Embora o barulho da chuva na lona fosse alto, os ouvidos dela conseguiram capturar o barulho de passos se aproximando da tenda. Mackenzie olhou ao redor, mas mesmo exausta, seguiu em frente. Ela não sabia para onde estava correndo, mas não estava disposta a ignorar sua intuição. Nunca mais.

Ela correu a passos trôpegos e algumas cabanas depois, ouviu vozes se tornando cada vez mais claras à medida que avançava.

— Ela pode nos ajudar. — Mackenzie havia reconhecido aquela voz. Era de Edlyn e ele expressava muita convicção em sua resposta firme.

Antes de Mackenzie se aproximar da lona e escutar tudo o que estava sendo discutido, ela vasculhou ao redor e vendo que não havia ninguém, andou mais para o lado e pôs-se entre duas cabanas.
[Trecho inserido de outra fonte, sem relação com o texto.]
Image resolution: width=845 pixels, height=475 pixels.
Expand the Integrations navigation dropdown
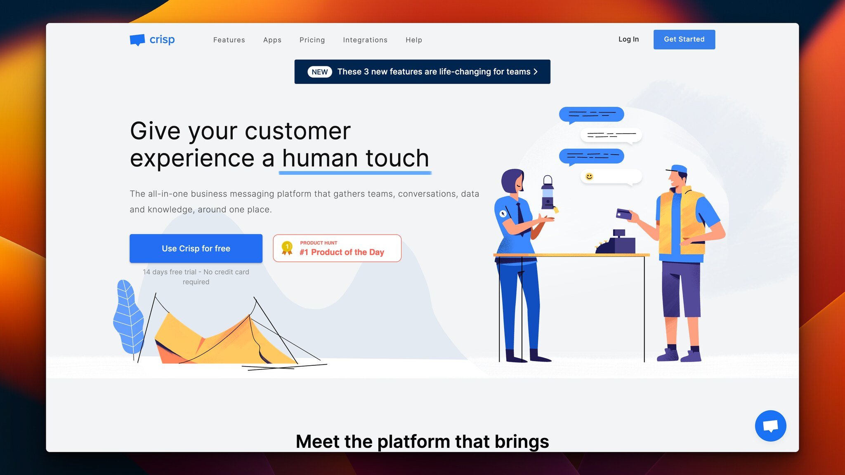click(x=366, y=40)
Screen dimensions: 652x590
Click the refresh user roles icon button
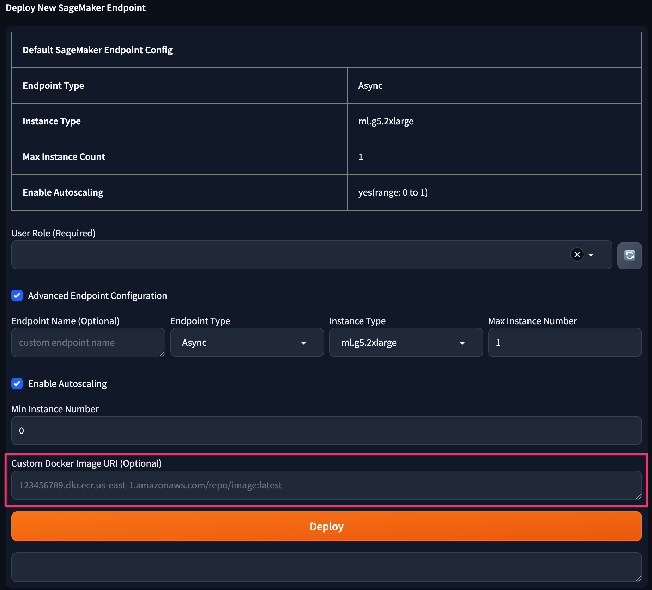pos(629,255)
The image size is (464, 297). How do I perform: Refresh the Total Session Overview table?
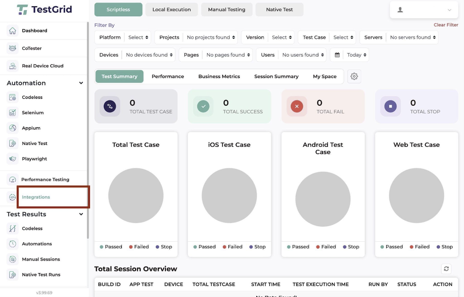tap(446, 269)
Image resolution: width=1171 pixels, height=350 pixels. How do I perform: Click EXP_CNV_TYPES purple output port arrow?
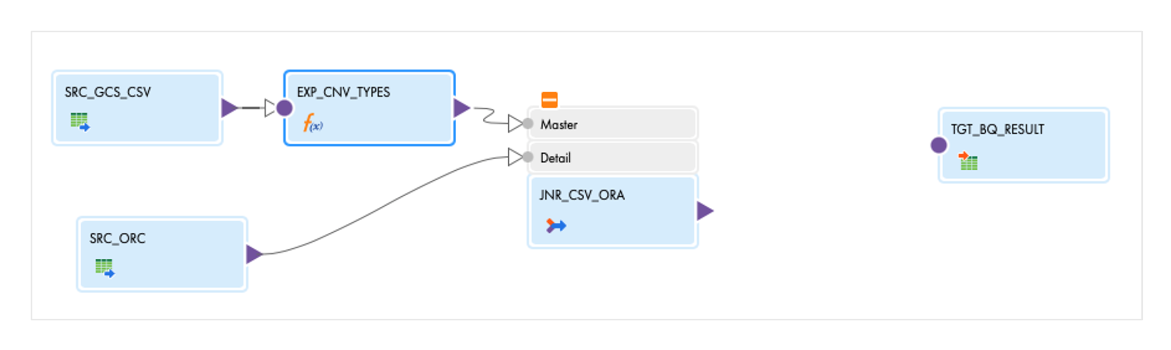coord(461,108)
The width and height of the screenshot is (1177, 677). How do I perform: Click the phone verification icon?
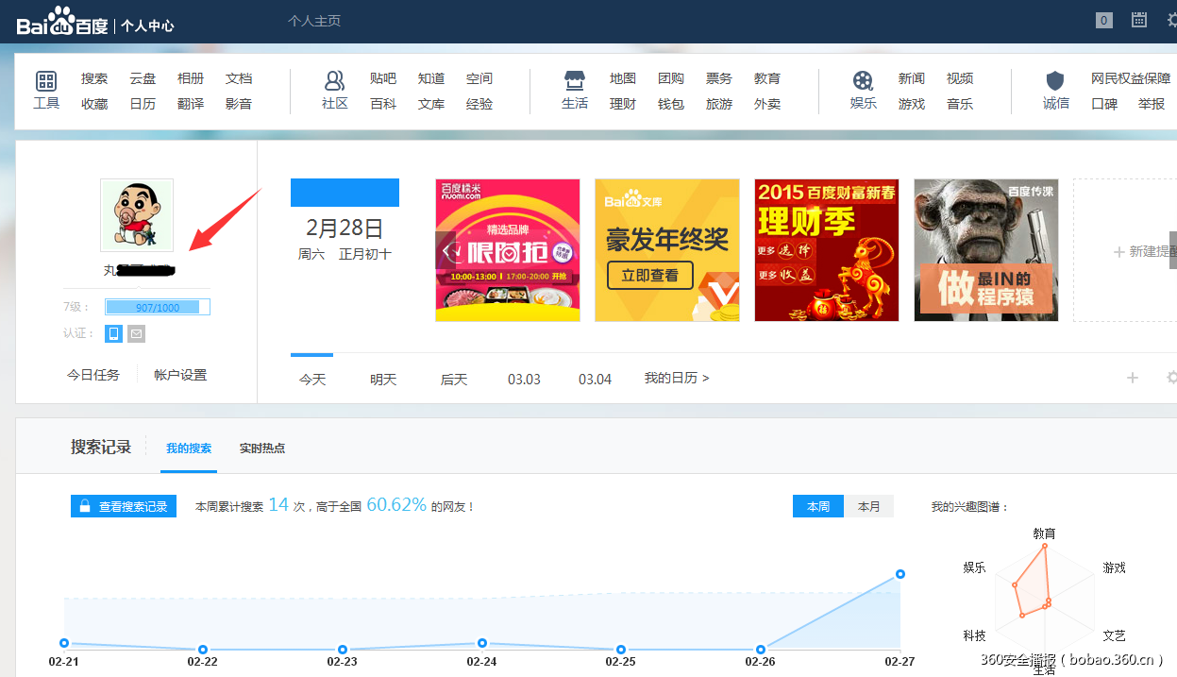tap(113, 333)
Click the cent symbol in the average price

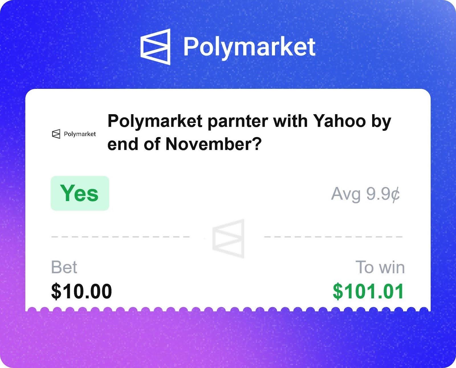pos(396,194)
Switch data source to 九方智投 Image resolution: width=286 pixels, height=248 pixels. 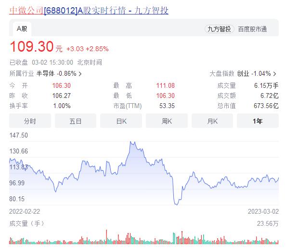click(x=219, y=29)
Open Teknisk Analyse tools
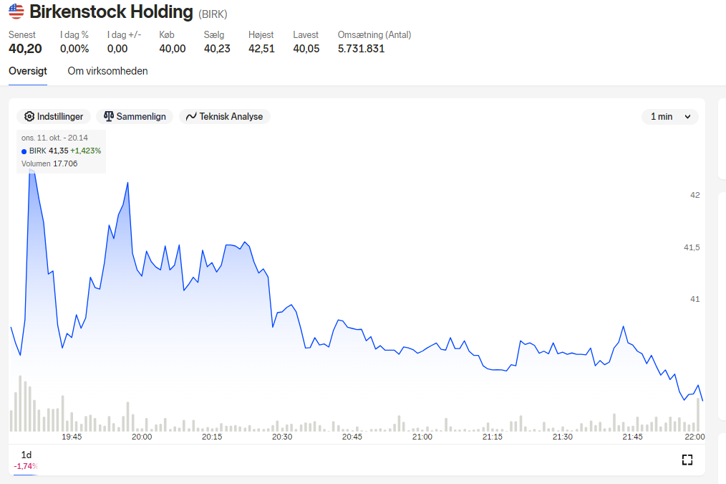 [x=225, y=116]
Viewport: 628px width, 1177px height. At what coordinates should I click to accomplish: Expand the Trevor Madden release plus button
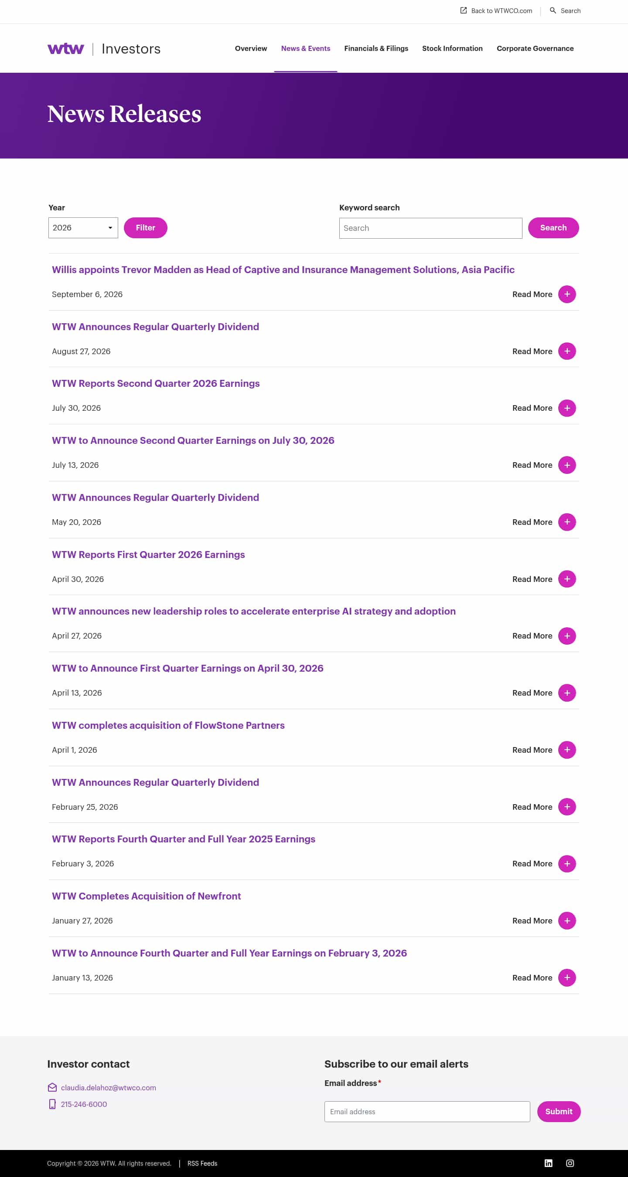[567, 294]
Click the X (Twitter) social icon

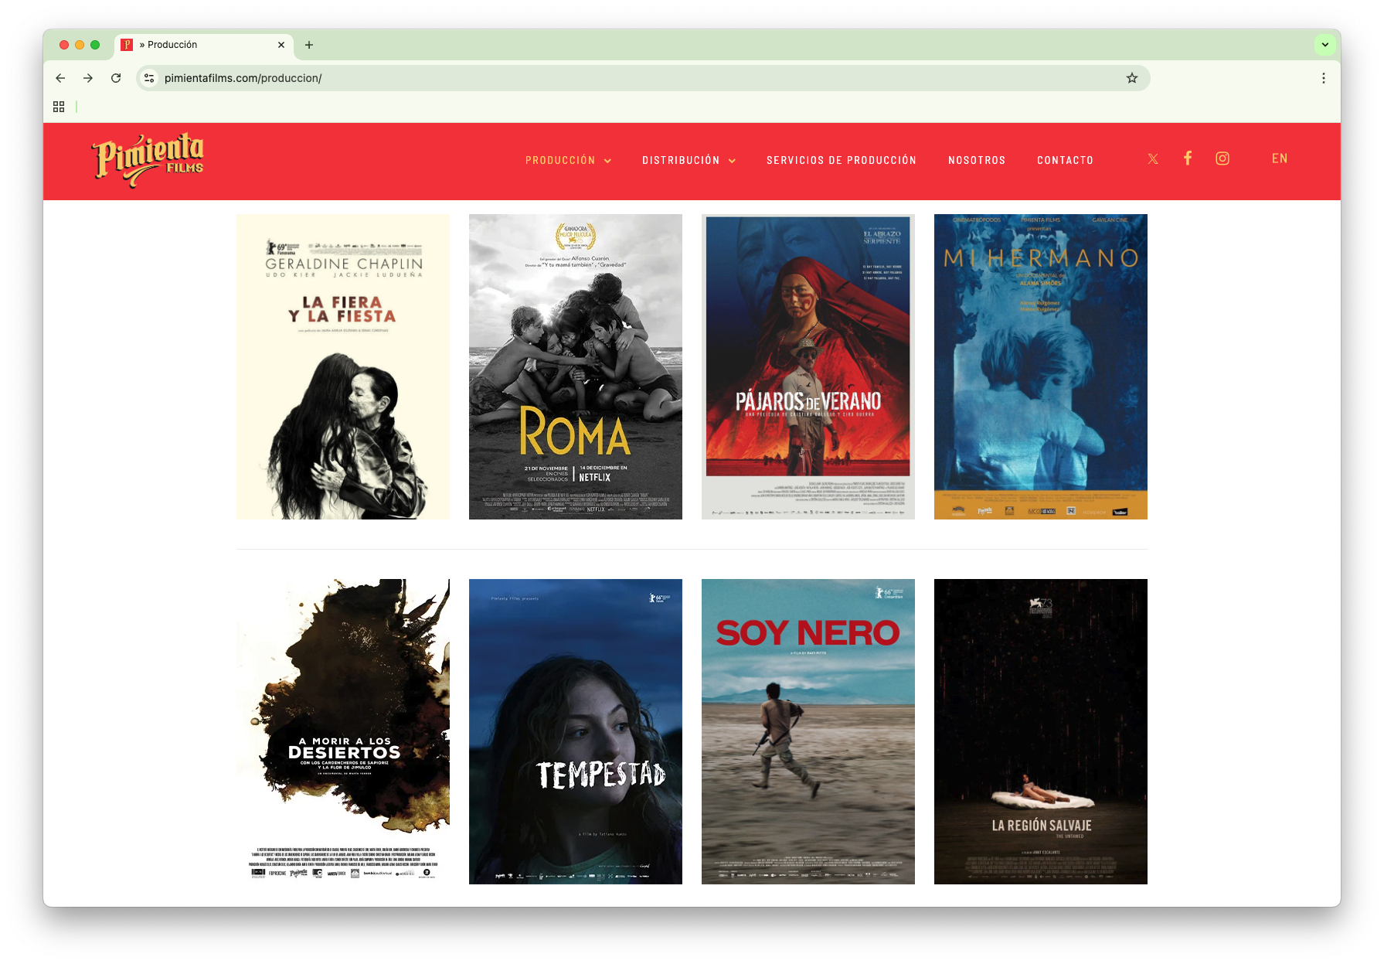coord(1152,159)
Lá dentro, não houve tempo para que o silêncio fosse estabelecido, porque Sage contra argumentou com avidez.

— Não me parece que ela seja uma bruxa, quem dirá uma que possa vencer Europa e se ela realmente for uma bruxa, quem garante que ela não vai nos ferir?

— Pai, eu posso lhe garantir que ela não é humana, além do mais, ela é o mais próximo que temos de uma chance contra essa guerra e Sage, precisaremos correr o risco. — Edlyn preponderou. — Deixe-me provar, ela precisa de treinamento e se fizermos isso direito, com certeza daremos um fim a tudo isso.

Pelo que se pode ver, os druidas não eram assim tão incorruptíveis, pois Edlyn acabara de romper com um de seus valores mais estimados, e por mais que ela estivesse surpreendida por ver que enganar e ludibriar não eram apenas instintos humanos, como os druidas gostavam de apontar, seu coração se apertou em perceber que aquela era sua primeira lição sobre viver dentro de uma guerra: princípios são superestimados até que você precise romper com eles.

Naquela situação, Edlyn mentia para conseguir tempo a fim de treinar a garota e principalmente, mate-la em segurança, muito longe de Europa.

— Tio — Sage interpelou, interrompendo o silêncio — o senhor está prestes a cometer um grande erro. Lembre-se de Hanniel e da última que confiamos em uma bruxa.

— Não podemos correr o risco de deixá-la a solta. — Edlyn interviu — Se Europa a encontrar, podemos nos considerar arruinados. O melhor a fazer é manter a bruxa conosco, treiná-la e eu mesmo garantirei que ela saiba exatamente o seu lugar. O que aconteceu com Hanniel não se repetirá.

Depois de ouvir Edlyn argumentar, Mackenzie sentiu-se tão usada quanto a camisola maltrapilha que lhe envolvia o corpo. Ela não passava de um instrumento de batalha nas mãos de Edlyn, e ele não faria a menor questão de se omitir.

Daquele momento em diante, Mackenzie desejou que não ter fugido para a floresta, ou que sucumbisse a planta que quase lhe tirara a vida.